Afinan detalles de la reglamentación para el ejercicio del lobby

En ambas cámaras hay acuerdo de establecer un texto legal común, antes del 28 de noviembre. Advierten algunas complejidades burocráticas en la implementación.

(Diario Financiero) Las comisiones de ética y transparencia del Senado y la Cámara, trabajan con celeridad en la elaboración de la nueva reglamentación que deberán redactar para el ejercicio del lobby en la actividad parlamentaria. Ello, tras la entrada en vigencia de la Ley 20.730, que regula dicha actividad. Dicho texto legal establece que cada órgano del Estado, de acuerdo a su propia autonomía e independencia, debe adecuarse a la nueva normativa, apelando a sus propios métodos. Así, ambas cámaras vienen trabajando hace dos semanas un borrador de reglamento, que está siendo discutido en detalle por sus miembros.
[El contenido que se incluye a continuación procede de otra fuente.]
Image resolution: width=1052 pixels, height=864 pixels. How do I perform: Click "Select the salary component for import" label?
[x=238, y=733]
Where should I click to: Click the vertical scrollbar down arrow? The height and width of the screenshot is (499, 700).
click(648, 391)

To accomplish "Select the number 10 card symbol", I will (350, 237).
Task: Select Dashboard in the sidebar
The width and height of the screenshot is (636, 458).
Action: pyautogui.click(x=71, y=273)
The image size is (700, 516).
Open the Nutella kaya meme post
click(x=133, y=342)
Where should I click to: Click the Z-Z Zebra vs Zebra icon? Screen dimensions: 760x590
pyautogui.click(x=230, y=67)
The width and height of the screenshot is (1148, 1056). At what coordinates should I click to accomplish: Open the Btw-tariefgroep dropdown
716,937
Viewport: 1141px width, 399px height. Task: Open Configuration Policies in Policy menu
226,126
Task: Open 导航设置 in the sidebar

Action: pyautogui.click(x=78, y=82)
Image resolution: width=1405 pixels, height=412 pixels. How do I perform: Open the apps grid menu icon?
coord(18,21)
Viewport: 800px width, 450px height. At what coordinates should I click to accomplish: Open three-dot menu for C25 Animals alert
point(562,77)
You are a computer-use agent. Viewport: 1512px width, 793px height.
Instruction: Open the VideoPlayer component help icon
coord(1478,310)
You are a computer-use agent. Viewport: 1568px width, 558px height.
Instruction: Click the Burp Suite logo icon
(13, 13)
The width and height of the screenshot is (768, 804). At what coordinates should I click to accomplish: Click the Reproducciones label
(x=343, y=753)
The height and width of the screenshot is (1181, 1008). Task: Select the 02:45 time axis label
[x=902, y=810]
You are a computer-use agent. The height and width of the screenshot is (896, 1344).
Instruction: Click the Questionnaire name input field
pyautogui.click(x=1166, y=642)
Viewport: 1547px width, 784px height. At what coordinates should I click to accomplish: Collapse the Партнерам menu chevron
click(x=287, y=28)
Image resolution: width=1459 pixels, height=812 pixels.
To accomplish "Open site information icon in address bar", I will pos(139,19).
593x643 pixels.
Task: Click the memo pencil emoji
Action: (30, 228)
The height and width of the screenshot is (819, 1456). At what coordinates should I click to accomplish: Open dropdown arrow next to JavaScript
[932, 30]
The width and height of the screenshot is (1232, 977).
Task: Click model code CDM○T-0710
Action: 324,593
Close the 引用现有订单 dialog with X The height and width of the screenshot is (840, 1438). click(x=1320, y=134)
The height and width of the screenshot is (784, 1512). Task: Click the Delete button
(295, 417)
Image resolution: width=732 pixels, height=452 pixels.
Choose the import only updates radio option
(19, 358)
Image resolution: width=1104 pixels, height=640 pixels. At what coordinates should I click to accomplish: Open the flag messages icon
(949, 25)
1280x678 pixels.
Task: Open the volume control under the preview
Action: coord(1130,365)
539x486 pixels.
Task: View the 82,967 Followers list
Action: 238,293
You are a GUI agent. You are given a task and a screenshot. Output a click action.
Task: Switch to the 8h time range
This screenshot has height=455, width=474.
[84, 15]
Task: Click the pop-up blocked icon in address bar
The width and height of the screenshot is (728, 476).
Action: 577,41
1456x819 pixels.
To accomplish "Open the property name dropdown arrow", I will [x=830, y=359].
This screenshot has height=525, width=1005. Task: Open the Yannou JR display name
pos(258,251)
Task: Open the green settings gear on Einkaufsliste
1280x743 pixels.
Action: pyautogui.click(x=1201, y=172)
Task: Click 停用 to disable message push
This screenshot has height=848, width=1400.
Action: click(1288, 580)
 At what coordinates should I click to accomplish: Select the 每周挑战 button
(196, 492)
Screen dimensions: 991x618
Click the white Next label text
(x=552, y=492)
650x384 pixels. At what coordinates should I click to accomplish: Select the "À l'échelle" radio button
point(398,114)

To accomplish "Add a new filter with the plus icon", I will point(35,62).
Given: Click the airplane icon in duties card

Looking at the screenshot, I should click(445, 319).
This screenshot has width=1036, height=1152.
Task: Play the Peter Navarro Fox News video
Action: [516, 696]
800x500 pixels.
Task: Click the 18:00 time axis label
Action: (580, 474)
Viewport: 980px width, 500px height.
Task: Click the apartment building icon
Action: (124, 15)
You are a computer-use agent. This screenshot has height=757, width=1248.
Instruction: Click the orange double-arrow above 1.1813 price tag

La idea final es que tras la aprobación en cada instancia, se convoque a una comisión mixta, para luego pasar a la Sala, para su aprobación final. Los temas centrales que se están abordando se refieren, por ejemplo, al registro viajes, reuniones y los donativos o regalos que podrá recibir cada parlamentario. Cada uno de estos ítems se deben clarificar, para luego ser entregados, los antecedentes al Consejo para la Transparencia. Tras este proceso de registro existirá un procedimiento de reclamación, sobre algún hecho que vulnere el reglamento para llevar adelante el proceso final que puede desembocar en una determinada sanción. Sanción que puede llegar a una multa y a una anotación en la hoja de vida de cada parlamentario, no contemplando castigos mayores, como la suspensión o expulsión. La comisión de ética, de cada cámara, es quien será la encargada de regular y fiscalizar todo este proceso.

Cambio de paradigma 


Algunos parlamentarios, que no pertenecen a las comisiones que trabajan en el texto, al ser consultados sobre qué saben de esta nueva ley y cómo les afectará, confiesan no estar al tanto de los verdaderos alcances que tendrá en la cotidianeidad de sus labores. Es por ello que, desde la Secretaría de la Cámara de Diputados, explican que se llevará a cabo un proceso de capacitación, para que cada diputado o senador sepa a qué atenerse. Así también, a todos los sujetos llamados pasivos (que reciben al lobbysta) y que incluye a asesores y otros profesionales que trabajen directamente en la labor parlamentaria.

El presidente de la comisión de ética de la Cámara, Romilio Gutiérrez (UDI), explica que esta ley, y futura nueva reglamentación será un verdadero cambio de paradigma en las relaciones de los parlamentarios, con la ciudadanía y quienes representan sus intereses: “Se va a producir una cambio significativo en la relación de parlamentarios y, con gestores o lobbystas. Hasta hoy es una gestión desconocida por la ciudadanía, y ahora se podrá conocer públicamente la agenda de parlamentarios y profesionales sujetos a esta normativa legal y las reuniones de lobbystas que hacen gestiones en diversos temas”. El parlamentario explica que uno de los puntos importantes de esta ley es que cambiará la percepción que existe en la gente común, respecto a esta actividad, que muchas veces se aprecia como algo “secreto y turbio”. “Esta ley hará más transparente la gestión de todo el Congreso y fortalecerá y esclarecerá sus funciones”, enfatiza el diputado.

El presidente de la Cámara Baja, Aldo Cornejo (DC), agrega que esta apuntará a mejorar la mala imagen que se tiene de la actividad parlamentaria. “El secretismo y la opacidad en esta materia sólo han contribuido al desprestigio de la labor parlamentaria. Esperamos que con esta nueva ley, cada quien responda por lo que hace de frente a la ciudadanía, pero con información real y transparente”.


La implementación


El presidente de la comisión de ética y transparencia del Senado, Hernán Larraín (UDI), explica que, para elaborar la normativa, se tomo la experiencia norteamericana y europea. En la primera se registran actividades (reuniones viajes), mientras que en la segunda lobbyistas. Acá en Chile, clarifica el parlamentario, se optó por una fórmula mixta. Larraín sostiene que esta ley es un gran avance en la materia, y que, sin duda, marcará un cambio de práctica en la actividad de los parlamentarios. También, advierte, que en su etapa de implementación pueden surgir algunas complicaciones burocráticas y de logísticas, que ciertamente se pueden ir resolviendo con el tiempo y con la jurisprudencia que también se vaya creando: “La complejidad viene de una suerte de burocracia que se va crear. Van a haber trámites, formularios, una actividad a parte de las reuniones mismas; una actividad previa y posterior para transparentar. La ley propone una logística distinta. Es un tema que representará cambios de hábitos significativos”, sostiene el senador.